I am also starting to work on a small project which works with pixel data from images, and on which I anticipate performance might be an issue when working with larger images. I figured this would be a good opportunity to use some of the early code as a case study. I wanted to post the process and results here.
The task that I will focus on is grabbing a palette of 16 colors from an image, created by averaging the colors within that image. Upon searching on google, I found a very good solution over at soulwire.co.uk, which I will use as the base for creating the palette. I want to point out that the original code targeted Flash Player 9 (and thus couldn’t take advantage of some things such as Vectors), and already ran pretty blazingly fast.
I am using Grant Skinner’s performance test harness to profile performance.
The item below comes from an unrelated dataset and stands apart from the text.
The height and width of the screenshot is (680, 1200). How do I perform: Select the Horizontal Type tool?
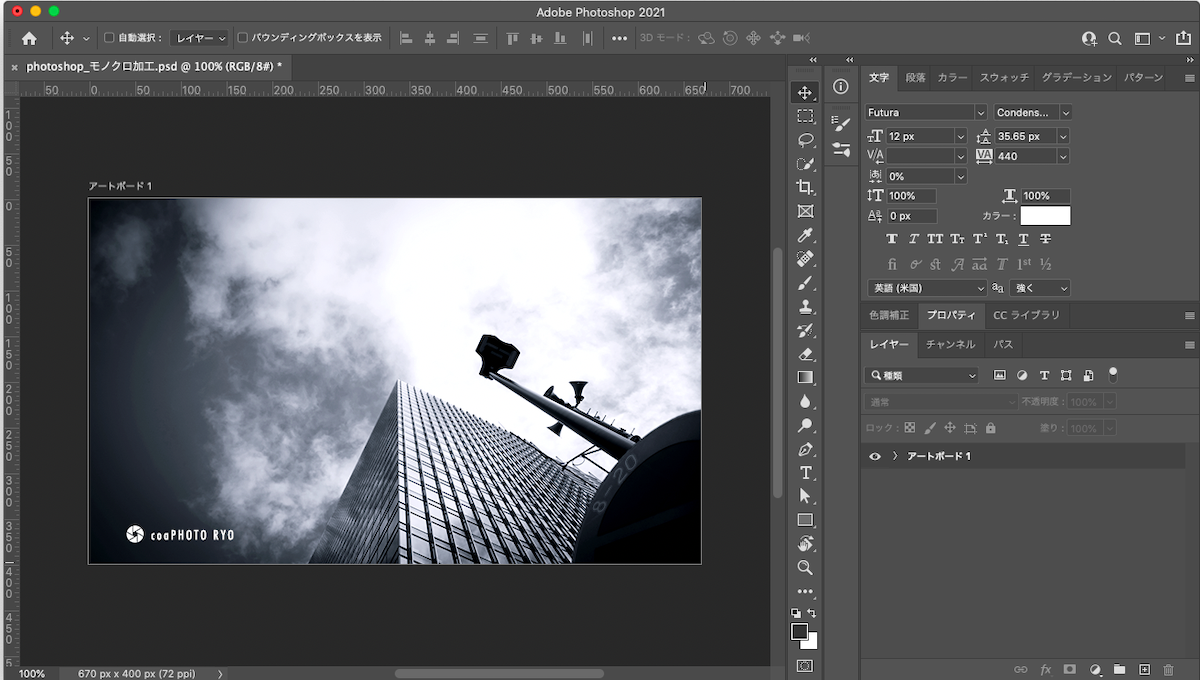click(x=805, y=473)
Each test is run 50 times, and is tested in Flash Player MAC 10,0,32,18 (debug) in the browser.
You can download all of the code from here.
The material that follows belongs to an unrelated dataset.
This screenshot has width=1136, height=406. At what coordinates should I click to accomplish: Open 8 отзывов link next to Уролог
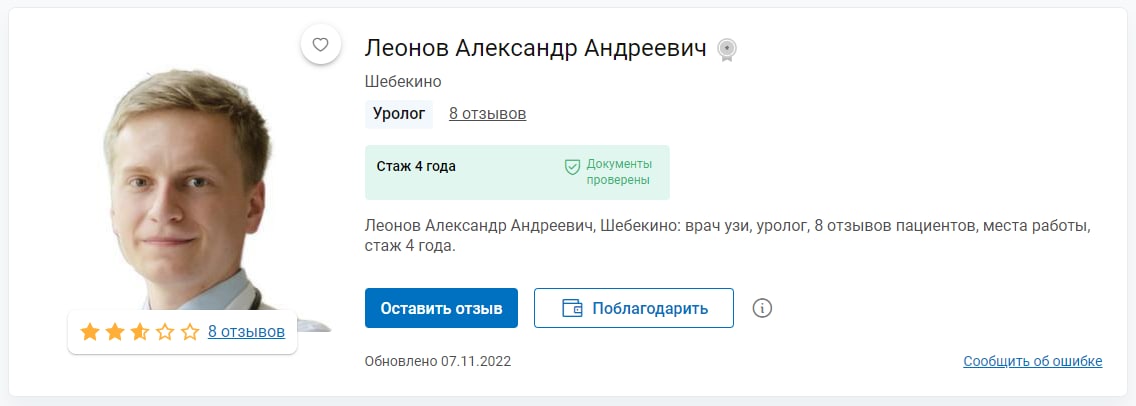(x=487, y=114)
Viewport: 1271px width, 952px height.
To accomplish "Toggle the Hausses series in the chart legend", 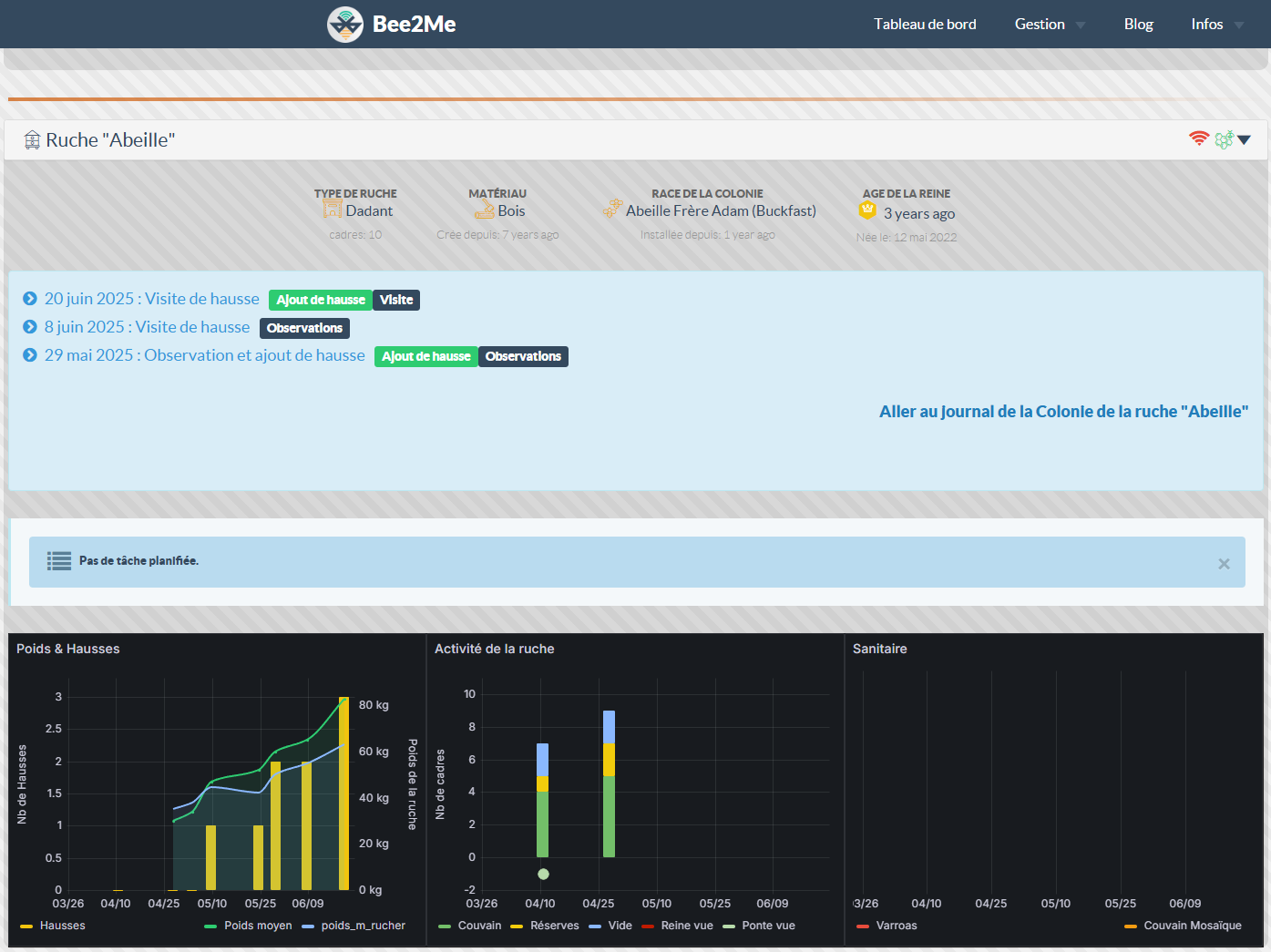I will [x=62, y=926].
First, here is the original test case, based on soulwire’s code:
/*
Code adapted from:
http://blog.soulwire.co.uk/flash/actionscript-3/colourutils-bitmapdata-extract-colour-palette/
*/
package
{
import flash.display.Bitmap;
import flash.display.BitmapData;
import flash.display.Sprite;
import flash.events.Event;
import flash.geom.Rectangle;
import flash.geom.Point;
import com.gskinner.utils.PerformanceTest;
public class PixelSort extends Sprite
{
[Embed(source="../graphics/image.jpg")]
public var TestImage:Class;
public function PixelSort()
{
addEventListener(Event.ADDED_TO_STAGE, onAddedToStage);
}
private var d:BitmapData;
private function onAddedToStage(evet:Event):void
{
removeEventListener(Event.ADDED_TO_STAGE, onAddedToStage);
var b:Bitmap = new TestImage();
d = b.bitmapData;
var perfTest:PerformanceTest = PerformanceTest.getInstance();
perfTest.out = trace;
perfTest.testFunction(run, 50, "averagecolors", "averagecolors");
}
private function run():void
{
var out:Array = averagecolors(d, 16);
}
public function averageColour( source:BitmapData ):uint
{
var red:Number = 0;
var green:Number = 0;
var blue:Number = 0;
var count:Number = 0;
var pixel:Number;
for (var x:int = 0; x < source.width; x++)
{
for (var y:int = 0; y < source.height; y++)
{
pixel = source.getPixel(x, y);
red += pixel >> 16 & 0xFF;
green += pixel >> 8 & 0xFF;
blue += pixel & 0xFF;
count++
}
}
red /= count;
green /= count;
blue /= count;
return red << 16 | green << 8 | blue;
}
public function averagecolors( source:BitmapData, colors:int ):Array
{
var averages:Array = new Array();
var columns:int = Math.round( Math.sqrt( colors ) );
var row:int = 0;
var col:int = 0;
var x:int = 0;
var y:int = 0;
var w:int = Math.round( source.width / columns );
var h:int = Math.round( source.height / columns );
for (var i:int = 0; i < colors; i++)
{
var rect:Rectangle = new Rectangle( x, y, w, h );
var box:BitmapData = new BitmapData( w, h, false );
box.copyPixels( source, rect, new Point() );
averages.push( averageColour( box ) );
box.dispose();
col = i % columns;
x = w * col;
y = h * row;
if ( col == columns - 1 ) row++;
}
return averages;
}
}
}
And here is the initial performance test:
–––––––––––––––––––––––––––––––––––––––––––––––––––––––––––––––––––––––– averagecolors (50 iterations) Player version: MAC 10,0,32,18 (debug) averagecolors –––––––––––––––––––––––––––––––––––––––––––––––––––––––––––––––––––––––– method...................................................ttl ms...avg ms averagecolors 1264 25.28 ––––––––––––––––––––––––––––––––––––––––––––––––––––––––––––––––––––––––
First, considering what the code is doing, it is already pretty fast, taking only 25 ms to split the image into a grid, and loop through all of the pixels and averaging the values. However, there is probably some room for improvement, especially given that the original code targets Flash Player 9 and thus cant take care of Flash Player 10 optimizations such as using Vectors.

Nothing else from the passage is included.